Vice Mayor of Calbayog
- In office June 30, 2004 – May 2, 2011
- In office June 30, 1995 – June 30, 2001

Personal details
- Born: Ronaldo Porlares Aquino December 5, 1961 Calbayog, Samar, Philippines
- Died: March 8, 2021 (aged 59) Calbayog, Samar, Philippines
- Party: Liberal
- Education: University of the East
- Profession: Accountant
- Nickname: “Onald”

= Ronaldo Aquino =

Filipino accountant and politician (1961–2021)

Ronaldo Porlares Aquino (December 5, 1961 - March 8, 2021) was a Filipino accountant and politician who served as mayor of the city of Calbayog, Samar. He and his three companions were assassinated in March 8, 2021.

== Early life and career ==
Aquino was born in Calbayog, Samar. He earned his Bachelor of Science in Accountancy at University of the East and became a certified public accountant before entering politics in 1992.
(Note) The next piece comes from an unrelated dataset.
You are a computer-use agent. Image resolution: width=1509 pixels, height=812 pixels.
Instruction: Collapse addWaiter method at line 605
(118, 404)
He served as vice mayor of the city from 1995 to 2001 and 2004 until 2011. Upon the assassination of mayor Reynaldo Uy, he took the position and was sworn in as the mayor of the city from 2011 until his murder on March 8, 2021.

== Death ==
In 2011, his predecessor, mayor Reynaldo Uy was killed by a sniper during a formal program at Hinabangan town when during that time, Aquino was the vice-mayor. On March 8, 2021, Aquino, including 5 others, was also killed suffering 21 gunshot wounds in his entire body during a shoot-out with police in a "mistaken encounter" as authorities initially claimed.

===Investigation on Calbayog incident and trial status===
His killing prompted a Senate investigation. A police officer, who turned as a whistleblower, revealed instances of collusion between the police and Aquino's political rivals, including linking Aquino in the drug trade whose claims were later dismissed. The National Bureau of Investigation in Eastern Visayas said in a hearing on June 9, 2021 that the incident had long been allegedly planned by members of Samar police, based on the affidavits of 53 witnesses and CCTV footage. A statement by the lone survivor, Aquino's assistant, also refuted the claim by the police that it was a shootout.

NBI released their report later that month, revealing that the van that Aquino rode had a total of almost 600 bullet holes. The vehicles used by police officers and by the operatives also got a total of 185 entry and exit holes and five entry holes, respectively. The one caught in the crossfire, which also contained the civilian casualty, sustained eleven gunshots.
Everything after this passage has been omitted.